People who reject AI today will almost certainly end up being left behind as this technology evolves. It’s the same thing we already see happening to older generations who are struggling to use computers or navigate the web. Keeping up with the technology allows gradually learning it, getting used to it, and developing intuition for how it works and what it can do.
Meanwhile, the only take unbecoming of a Marxist is to reject the notion that people develop skills using their tools. The skill of photography is honed through constant practice. You learn to identify composition, lighting, subjects, and so on, by doing photography. Dismissing the role of experience and skill in production of art is frankly the height of absurdity. If you think experience is not important then I encourage you to try doing photography and see how your results stack up against professionals.
It’s also ironic how you proceed to contradict yourself in the next paragraph where you discuss the need for skill when it comes to programming. Turns out you understand why skill is important in the domain you’re personally familiar with, but you dismiss it in other domains such as photography. Seems to me is that you’re falling for the classic trap of thinking that the domain you work requires skills, while photography is just pointing the camera at something and pressing a button.
I also get the impression you don’t have the appreciation for how many layers there are in modern computer systems. If you think you understand what lies underneath because you know a “low level” language like C, I have some bad news for you https://dl.acm.org/doi/pdf/10.1145/3212477.3212479
That said, I completely agree that using AI tools for coding does require understanding the underlying concepts. This is why I repeatedly point out that AI is just a tool, and skill, which you dismissed earlier, is a key aspect of this.
The only argument that’s ignorant here is your own. Training AI systems is done rarely, and it’s not even done from scratch vast majority of the time. People use foundational models where they tweak weights. Meanwhile, majority of energy usage comes from actual prompting which is indeed incredibly efficient already. The latest GLM 4.5 model is only using 13% of resources that DeepSeek uses, which itself can already be run on a consumer desktop. The argument is so dishonest, it makes me very angry.
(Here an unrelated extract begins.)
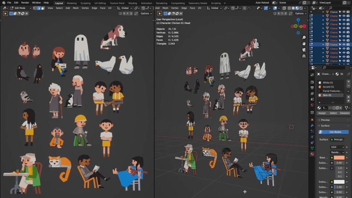352x198 pixels.
Task: Click the Assign material button
Action: tap(322, 113)
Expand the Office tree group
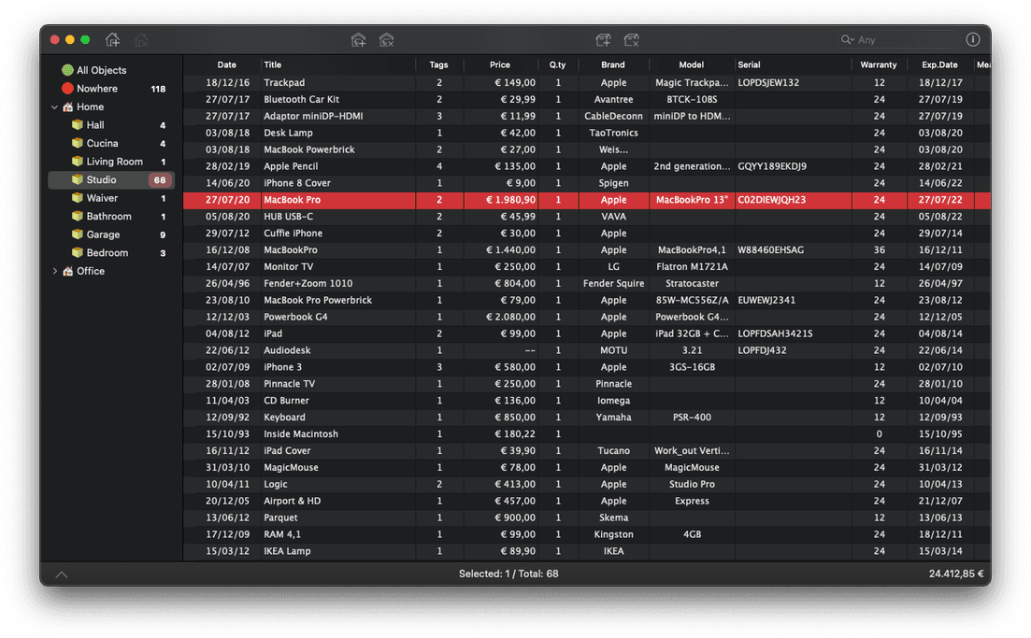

Finally, it’s quite obvious to anybody who is minimally rational that AI isn’t going anywhere. It’s literally being developed all over the world, and there is no chance of all of humanity agreeing to stop its development. The only question is how it will be developed and who will control it.
Honestly, i started reading this but after like 5 or more parts just saying “no” i lost interest.
I think it is incredibly disrespectful to counter arguments with just saying the opposite.
If you are interested in meaningful debate, let me know.
What’s actually disrespectful is dismissing the work I put into addressing your points with glib reply, then acting like you’re interested in a meaningful debate. I’ve provided arguments and examples of why I disagree with you, and if you’re unable to engage with that then it’s entirely your problem.